Collected data entries:
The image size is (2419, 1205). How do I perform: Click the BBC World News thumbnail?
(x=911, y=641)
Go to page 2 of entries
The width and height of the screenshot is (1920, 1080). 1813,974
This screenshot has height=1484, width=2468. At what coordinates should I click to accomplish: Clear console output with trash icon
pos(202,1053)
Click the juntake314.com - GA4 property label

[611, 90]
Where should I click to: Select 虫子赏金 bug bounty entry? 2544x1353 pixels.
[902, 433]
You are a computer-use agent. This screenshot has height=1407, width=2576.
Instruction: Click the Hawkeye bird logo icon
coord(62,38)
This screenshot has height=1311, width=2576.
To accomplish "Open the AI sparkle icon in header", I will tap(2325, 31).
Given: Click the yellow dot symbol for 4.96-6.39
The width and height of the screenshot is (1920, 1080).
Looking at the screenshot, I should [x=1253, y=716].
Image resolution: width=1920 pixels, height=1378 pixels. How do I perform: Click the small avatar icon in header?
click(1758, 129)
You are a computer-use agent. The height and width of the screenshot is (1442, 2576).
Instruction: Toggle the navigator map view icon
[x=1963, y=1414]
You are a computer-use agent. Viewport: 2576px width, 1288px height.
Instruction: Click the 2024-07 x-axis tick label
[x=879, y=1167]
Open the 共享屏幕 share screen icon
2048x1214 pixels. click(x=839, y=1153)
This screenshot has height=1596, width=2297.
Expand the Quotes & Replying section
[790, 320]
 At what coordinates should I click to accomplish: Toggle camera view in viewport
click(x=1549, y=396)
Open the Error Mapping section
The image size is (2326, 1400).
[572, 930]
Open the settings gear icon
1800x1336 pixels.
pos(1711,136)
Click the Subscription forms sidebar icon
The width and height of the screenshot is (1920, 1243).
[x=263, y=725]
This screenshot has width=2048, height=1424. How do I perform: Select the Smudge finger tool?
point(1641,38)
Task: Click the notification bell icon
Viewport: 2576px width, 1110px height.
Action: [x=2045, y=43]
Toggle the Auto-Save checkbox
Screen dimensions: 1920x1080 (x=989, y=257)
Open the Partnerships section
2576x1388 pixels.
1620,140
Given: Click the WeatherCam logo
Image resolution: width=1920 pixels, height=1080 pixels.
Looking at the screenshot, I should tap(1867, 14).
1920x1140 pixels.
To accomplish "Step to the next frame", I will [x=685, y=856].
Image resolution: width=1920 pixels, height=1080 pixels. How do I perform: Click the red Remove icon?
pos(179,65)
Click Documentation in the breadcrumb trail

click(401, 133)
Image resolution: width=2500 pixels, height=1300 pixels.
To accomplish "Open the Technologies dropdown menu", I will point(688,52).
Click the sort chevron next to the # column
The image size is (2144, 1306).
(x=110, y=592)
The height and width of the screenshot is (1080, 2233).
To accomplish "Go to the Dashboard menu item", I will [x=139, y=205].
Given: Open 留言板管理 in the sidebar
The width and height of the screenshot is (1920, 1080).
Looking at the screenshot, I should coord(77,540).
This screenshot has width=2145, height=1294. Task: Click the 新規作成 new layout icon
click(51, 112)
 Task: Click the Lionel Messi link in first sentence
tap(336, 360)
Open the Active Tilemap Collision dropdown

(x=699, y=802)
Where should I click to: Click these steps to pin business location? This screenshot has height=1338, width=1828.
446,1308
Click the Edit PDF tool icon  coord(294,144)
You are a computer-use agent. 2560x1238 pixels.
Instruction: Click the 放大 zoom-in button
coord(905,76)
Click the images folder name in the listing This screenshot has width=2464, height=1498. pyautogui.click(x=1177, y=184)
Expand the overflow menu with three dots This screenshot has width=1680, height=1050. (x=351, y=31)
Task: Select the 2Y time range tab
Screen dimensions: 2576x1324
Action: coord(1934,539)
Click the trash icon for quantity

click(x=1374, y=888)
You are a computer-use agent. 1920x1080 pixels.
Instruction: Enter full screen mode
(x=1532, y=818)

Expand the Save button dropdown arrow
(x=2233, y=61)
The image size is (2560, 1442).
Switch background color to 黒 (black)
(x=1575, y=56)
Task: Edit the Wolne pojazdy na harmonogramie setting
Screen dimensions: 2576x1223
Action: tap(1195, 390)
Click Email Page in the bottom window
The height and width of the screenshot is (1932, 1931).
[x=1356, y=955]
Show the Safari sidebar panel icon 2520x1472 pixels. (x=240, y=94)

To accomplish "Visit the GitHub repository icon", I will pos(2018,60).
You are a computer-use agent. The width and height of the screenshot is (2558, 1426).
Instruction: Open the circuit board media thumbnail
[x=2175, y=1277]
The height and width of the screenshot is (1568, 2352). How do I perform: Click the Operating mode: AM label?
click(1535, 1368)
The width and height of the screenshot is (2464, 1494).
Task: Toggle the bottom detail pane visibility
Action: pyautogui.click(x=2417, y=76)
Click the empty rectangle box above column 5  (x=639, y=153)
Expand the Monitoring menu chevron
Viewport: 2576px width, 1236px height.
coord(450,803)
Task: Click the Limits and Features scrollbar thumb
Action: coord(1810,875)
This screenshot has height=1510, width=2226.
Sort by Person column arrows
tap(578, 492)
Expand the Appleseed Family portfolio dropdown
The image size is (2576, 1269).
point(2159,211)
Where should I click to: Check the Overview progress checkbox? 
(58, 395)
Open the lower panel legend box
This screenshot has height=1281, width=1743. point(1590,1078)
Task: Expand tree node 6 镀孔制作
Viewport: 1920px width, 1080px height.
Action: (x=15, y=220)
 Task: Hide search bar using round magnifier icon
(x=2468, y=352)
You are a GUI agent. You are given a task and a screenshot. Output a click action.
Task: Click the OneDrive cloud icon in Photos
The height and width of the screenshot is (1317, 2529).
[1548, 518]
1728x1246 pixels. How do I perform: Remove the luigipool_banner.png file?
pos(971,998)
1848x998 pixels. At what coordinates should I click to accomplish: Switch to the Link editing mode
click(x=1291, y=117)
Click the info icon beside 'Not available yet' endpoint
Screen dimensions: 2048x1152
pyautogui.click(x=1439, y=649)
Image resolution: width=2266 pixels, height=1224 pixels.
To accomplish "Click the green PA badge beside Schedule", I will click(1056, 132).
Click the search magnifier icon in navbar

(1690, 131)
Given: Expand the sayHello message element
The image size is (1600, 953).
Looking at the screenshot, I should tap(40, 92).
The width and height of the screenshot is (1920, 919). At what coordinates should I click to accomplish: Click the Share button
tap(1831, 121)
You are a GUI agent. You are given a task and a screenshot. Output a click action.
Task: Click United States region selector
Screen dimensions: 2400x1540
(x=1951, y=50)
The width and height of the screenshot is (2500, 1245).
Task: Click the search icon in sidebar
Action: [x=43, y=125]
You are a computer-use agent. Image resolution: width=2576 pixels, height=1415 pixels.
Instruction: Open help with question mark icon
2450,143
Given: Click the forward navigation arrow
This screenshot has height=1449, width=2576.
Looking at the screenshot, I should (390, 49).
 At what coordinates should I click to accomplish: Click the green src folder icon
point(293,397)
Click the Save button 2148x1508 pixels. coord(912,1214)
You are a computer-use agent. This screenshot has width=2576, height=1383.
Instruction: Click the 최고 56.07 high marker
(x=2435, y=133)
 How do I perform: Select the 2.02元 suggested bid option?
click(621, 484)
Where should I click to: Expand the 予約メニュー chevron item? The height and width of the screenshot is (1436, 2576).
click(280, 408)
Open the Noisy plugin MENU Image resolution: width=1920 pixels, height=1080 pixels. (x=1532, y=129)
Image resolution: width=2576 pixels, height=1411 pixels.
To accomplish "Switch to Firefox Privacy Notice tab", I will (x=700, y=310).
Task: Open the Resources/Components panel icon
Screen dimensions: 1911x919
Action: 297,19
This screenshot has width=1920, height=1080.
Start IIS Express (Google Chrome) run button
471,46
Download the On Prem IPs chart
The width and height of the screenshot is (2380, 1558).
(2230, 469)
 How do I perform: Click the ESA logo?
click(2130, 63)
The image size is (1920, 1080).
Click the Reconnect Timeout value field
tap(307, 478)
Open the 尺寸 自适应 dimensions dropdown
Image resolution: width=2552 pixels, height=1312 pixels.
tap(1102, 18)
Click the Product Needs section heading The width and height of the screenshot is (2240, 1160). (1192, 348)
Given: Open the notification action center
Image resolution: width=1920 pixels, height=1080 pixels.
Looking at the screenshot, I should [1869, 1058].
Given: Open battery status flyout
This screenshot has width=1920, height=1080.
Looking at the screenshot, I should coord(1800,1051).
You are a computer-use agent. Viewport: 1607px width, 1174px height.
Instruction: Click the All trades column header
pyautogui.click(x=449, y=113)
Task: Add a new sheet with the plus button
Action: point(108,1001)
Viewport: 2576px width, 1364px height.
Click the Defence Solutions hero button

TASK DETAILS:
Print again the lines of the entries above that fall between the line holding "Given: Click the WeatherCam logo" and the line holding "Task: Edit the", inclusive, exactly as they stand.

SOLUTION TO THIS PROBLEM:
Given: Click the WeatherCam logo
Image resolution: width=1920 pixels, height=1080 pixels.
Looking at the screenshot, I should tap(1867, 14).
1920x1140 pixels.
To accomplish "Step to the next frame", I will [x=685, y=856].
Image resolution: width=1920 pixels, height=1080 pixels. How do I perform: Click the red Remove icon?
pos(179,65)
Click Documentation in the breadcrumb trail

click(401, 133)
Image resolution: width=2500 pixels, height=1300 pixels.
To accomplish "Open the Technologies dropdown menu", I will point(688,52).
Click the sort chevron next to the # column
The image size is (2144, 1306).
(x=110, y=592)
The height and width of the screenshot is (1080, 2233).
To accomplish "Go to the Dashboard menu item", I will [x=139, y=205].
Given: Open 留言板管理 in the sidebar
The width and height of the screenshot is (1920, 1080).
Looking at the screenshot, I should coord(77,540).
This screenshot has width=2145, height=1294. Task: Click the 新規作成 new layout icon
click(51, 112)
 Task: Click the Lionel Messi link in first sentence
tap(336, 360)
Open the Active Tilemap Collision dropdown

(x=699, y=802)
Where should I click to: Click these steps to pin business location? This screenshot has height=1338, width=1828.
446,1308
Click the Edit PDF tool icon  coord(294,144)
You are a computer-use agent. 2560x1238 pixels.
Instruction: Click the 放大 zoom-in button
coord(905,76)
Click the images folder name in the listing This screenshot has width=2464, height=1498. pyautogui.click(x=1177, y=184)
Expand the overflow menu with three dots This screenshot has width=1680, height=1050. (x=351, y=31)
Task: Select the 2Y time range tab
Screen dimensions: 2576x1324
Action: coord(1934,539)
Click the trash icon for quantity

click(x=1374, y=888)
You are a computer-use agent. 1920x1080 pixels.
Instruction: Enter full screen mode
(x=1532, y=818)

Expand the Save button dropdown arrow
(x=2233, y=61)
The image size is (2560, 1442).
Switch background color to 黒 (black)
(x=1575, y=56)
Task: Edit the Wolne pojazdy na harmonogramie setting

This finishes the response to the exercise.